The Battle of Pelekanon, also known by its Latinised form Battle of Pelecanum, occurred on June 10–11, 1329, between an expeditionary force by the Byzantines led by Andronikos IIl and an Ottoman army led by Orhan I. The Byzantine army was defeated, with no further attempt made at relieving the cities in Anatolia under Ottoman siege.

==Background==
By the accession of Andronikos in 1328, the Imperial territories in Anatolia had dramatically shrunk from almost all of the west of modern Turkey forty years earlier to a few scattered outposts along the Aegean Sea and a small core province around Nicomedia within about 150 km of the capital city Constantinople. Recently the Turks, under their energetic leader Osman I, had captured the important city of Prusa (Bursa) in Bithynia. Andronikos decided to relieve the important besieged cities of Nicomedia and Nicaea, and hoped to restore the frontier to a stable position.

==Battle==
Together with the Grand Domestic John Kantakouzenos, Andronikos led an army of about 4,000 men, which was the greatest he could muster. They marched along the Sea of Marmara towards Nicomedia. At Pelekanon, a Turkish army led by Orhan I had encamped on the hills to gain a strategic advantage and blocked the road to Nicomedia. On 10 June, Orhan sent 300 cavalry archers downhill to lure the Byzantines unto the hills, but these were driven off by the Byzantines, who were unwilling to advance further. The belligerent armies engaged in indecisive clashes until nightfall. The Byzantine army prepared to retreat, but the Turks gave them no chance to retreat.

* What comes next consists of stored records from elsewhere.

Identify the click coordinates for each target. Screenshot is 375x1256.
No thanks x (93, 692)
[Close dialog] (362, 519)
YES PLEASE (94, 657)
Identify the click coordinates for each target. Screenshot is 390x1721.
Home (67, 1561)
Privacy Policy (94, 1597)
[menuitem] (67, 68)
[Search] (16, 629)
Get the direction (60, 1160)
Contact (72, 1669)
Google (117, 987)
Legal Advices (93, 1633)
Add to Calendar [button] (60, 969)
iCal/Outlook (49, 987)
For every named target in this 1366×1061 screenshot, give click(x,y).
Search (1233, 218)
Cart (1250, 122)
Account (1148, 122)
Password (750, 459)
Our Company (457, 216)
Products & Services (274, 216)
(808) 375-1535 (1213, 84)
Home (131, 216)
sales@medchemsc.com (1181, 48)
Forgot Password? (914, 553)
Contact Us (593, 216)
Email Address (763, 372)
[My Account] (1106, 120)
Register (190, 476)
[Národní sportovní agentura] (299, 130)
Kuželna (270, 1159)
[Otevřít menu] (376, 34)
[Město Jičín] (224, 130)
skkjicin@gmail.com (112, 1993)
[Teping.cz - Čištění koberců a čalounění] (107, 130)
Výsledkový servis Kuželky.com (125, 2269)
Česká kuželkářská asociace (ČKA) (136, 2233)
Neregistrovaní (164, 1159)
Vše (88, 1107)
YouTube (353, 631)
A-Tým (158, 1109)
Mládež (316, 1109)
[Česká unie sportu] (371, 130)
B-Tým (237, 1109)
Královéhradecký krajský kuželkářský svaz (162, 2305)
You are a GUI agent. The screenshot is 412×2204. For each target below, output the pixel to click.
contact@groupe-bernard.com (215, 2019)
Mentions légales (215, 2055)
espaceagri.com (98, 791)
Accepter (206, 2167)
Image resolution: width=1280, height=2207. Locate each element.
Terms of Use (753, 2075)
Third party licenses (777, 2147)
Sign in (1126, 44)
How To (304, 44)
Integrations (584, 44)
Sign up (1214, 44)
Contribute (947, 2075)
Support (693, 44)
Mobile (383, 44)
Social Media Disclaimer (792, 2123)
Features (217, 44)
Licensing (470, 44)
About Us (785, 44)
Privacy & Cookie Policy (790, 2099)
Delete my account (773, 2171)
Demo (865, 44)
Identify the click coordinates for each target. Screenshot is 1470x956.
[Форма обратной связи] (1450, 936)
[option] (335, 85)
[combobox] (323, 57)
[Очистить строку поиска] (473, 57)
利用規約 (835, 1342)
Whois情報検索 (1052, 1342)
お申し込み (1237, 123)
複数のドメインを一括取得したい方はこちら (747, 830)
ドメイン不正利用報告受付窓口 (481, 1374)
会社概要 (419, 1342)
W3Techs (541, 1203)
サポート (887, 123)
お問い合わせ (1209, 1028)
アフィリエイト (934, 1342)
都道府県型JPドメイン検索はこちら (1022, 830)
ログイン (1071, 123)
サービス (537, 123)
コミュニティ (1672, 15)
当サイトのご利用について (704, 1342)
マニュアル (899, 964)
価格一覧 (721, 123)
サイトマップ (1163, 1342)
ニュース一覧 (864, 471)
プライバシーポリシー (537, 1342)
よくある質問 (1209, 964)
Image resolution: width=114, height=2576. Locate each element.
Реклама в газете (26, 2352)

Both Andronikos and Kantakouzenos were lightly wounded, but rumors had spread among the troops that the Emperor had either been killed or mortally wounded, resulting in mass panic among the Byzantine army. Eventually the retreat turned into a rout with heavy casualties on the Byzantine side. Kantakouzenos led the remaining Byzantine soldiers back to Constantinople by sea.

==Consequences==
The Battle of Pelekanon was the first engagement in which a Byzantine emperor encountered an Ottoman Bey. The battle's effect on morale was more important than the battle itself as the heavily armed and disciplined Byzantines had fled before the lightly armed and irregular Turks. A campaign of restoration was aborted. Never again did a Byzantine army attempt to regain territory in Asia. The former imperial capitals of Nicomedia and Nicaea were not relieved and the maintenance of Imperial control across the Bosphorus was no longer tenable. The Ottomans conquered Nicaea in 1331 and İzmit in 1337, thus building up a strong base from which they eventually swept away the Byzantine Empire as a whole. The inhabitants of Nicaea and Nicomedia were quickly incorporated into the growing Ottoman nation while contemporary Byzantine ecclesiastical sources and pastoral letters from Patriarch John XIV reflect the Church's deep anxiety over the local population rapidly converting to Islam following the Ottoman takeover. With the capture of these cities and the annexation of the Beylik of Karasi in 1336, the Ottomans had completed their conquest of Bithynia and the north-western corner of Anatolia.